AUGUSTUS JEFFREY GOLDEN, Commercial Litigation Branch, Civil Division, United States Department of Justice, Washington, DC, for respondent. Also represented by BRIAN M. BOYNTON, PATRICIA M. MCCARTHY, CORINNE ANNE NIOSI.
Before MOORE, Chief Judge, CLEVENGER and DYK, Circuit Judges.
PER CURIAM
Michelle A. Ferrell seeks review of the final decision of the Merit Systems Protection Board (Board or MSPB) denying her request for corrective action under the Whistleblower Protection Act of 1989 (WPA) and the Whistleblower Protection Enhancement Act of 2012 (WPEA). Ferrell v. Dep't of Hous. &Urb. Dev., No. DA-1221-21-0228-W-1, 2021 WL 6107603 (M.S.P.B. Dec. 20, 2021) (Board Decision) (SAppx. 7-50). For the reasons set forth below, we affirm the Board's final decision.

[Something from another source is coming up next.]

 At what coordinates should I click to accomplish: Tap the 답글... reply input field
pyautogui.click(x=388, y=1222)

"SAppx." citations herein refer to the appendix filed concurrently with Respondent's brief. Additionally, because the reported version of the Board's decision is not paginated, citations herein are to the version of the Board decision included in the appendix-e.g., Board Decision at 1 can be found at SAppx. 7.
BACKGROUND
Ms. Ferrell was employed as an Equal Opportunity Specialist by the Department of Housing and Urban Development (HUD) in the Intake Branch of its Office of Fair Housing and Equal Opportunity Region 6 office in Fort Worth, Texas. SAppx. 8. Ms. Ferrell's job required her to receive and process complaints made from individuals who claimed their housing rights were violated. Id. She had approximately eighteen years of service when she retired from HUD on January 31, 2020. Id.

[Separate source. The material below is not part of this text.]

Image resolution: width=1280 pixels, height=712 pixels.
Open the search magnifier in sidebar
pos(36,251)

In approximately May 2019, Kimone Paley joined HUD, becoming Ms. Ferrell's first-line supervisor, and remained as such until Ms. Ferrell's retirement. SAppx. 8-9. There was immediate friction between Ms. Paley and Ms. Ferrell. SAppx. 9. During Ms. Paley's first day, at an all- hands meeting to introduce Ms. Paley, Ms. Ferrell stated she had been passed over for Ms. Paley's position. Id. Later that day, Ms. Paley testified that Ms. Ferrell "accosted" her by physically directing her into a private conference room where Ms. Ferrell stated Ms. Paley had taken her job, and Ms. Paley should not be offended when Ms. Ferrell filed an Equal Employment Opportunity (EEO) complaint against her. Id.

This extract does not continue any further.